This had caused the entity to suffer from a lack of financial control and resulted in unpaid (and underpaid) employee entitlements and superannuation for their team as well as an increasing tax liability and liabilities to other creditors that the entity was unable to manage. The directors knew their organization was in trouble and appointed us as administrators.


We performed a detailed review of the entity’s affairs to prepare a report to creditors and also held discussions with the directors about putting forward a proposal to creditors. The directors came up with a proposal to pay a lump sum after a period of time that would enable payment of outstanding employee entitlements and superannuation in full and provide a return to unsecured creditors of over 20 cents on the dollar on their debts. This compared to a likely outcome of no return to creditors in the event of the entity’s liquidation.


Creditors subsequently voted to accept the directors’ proposal and control returned to directors.


After payment of the funds required under the directors’ proposal, all parties were paid their entitlements under the deed, with employee entitlements and superannuation paid in full and unsecured creditors receiving a dividend of 21.7 cents on the dollar. In addition to providing a better outcome for creditors, the entity was also able to remain operational and continue providing its services.

Real life example: Advantages of a voluntary administration for a construction business

We were approached by a construction company that had been operating for over 25 years. The company had been experiencing some financial difficulties due to some recent bad debts and had a substantial tax liability plus liabilities to other creditors.


The directors had previously sold personal assets to pay company tax debts and were at the stage where they were about to make a further lump sum payment out of personal funds to the tax office or alternatively, to wind up their company.
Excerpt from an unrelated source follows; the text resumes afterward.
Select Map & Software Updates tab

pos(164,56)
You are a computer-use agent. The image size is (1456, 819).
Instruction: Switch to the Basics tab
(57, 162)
After initial discussions with the directors, we concluded that despite some cashflow issues, the business remained viable. We negotiated with the directors to provide some working capital and as a result, were able to continue to trade the business during the administration.


As the directors had been considering payment of a lump sum to the tax office, we suggested the directors propose payment of that lump sum via a Deed of Company Arrangement instead as that would deal with all of the company’s outstanding liabilities at once rather than dealing with each creditor’s debt individually.


The directors’ subsequently put forward a proposal to the company’s creditors which was accepted.


The directors were able to resume trading the business under their control, and outstanding employee entitlements and superannuation were paid in full while unsecured creditors received over 15 cents on the dollar on their debts.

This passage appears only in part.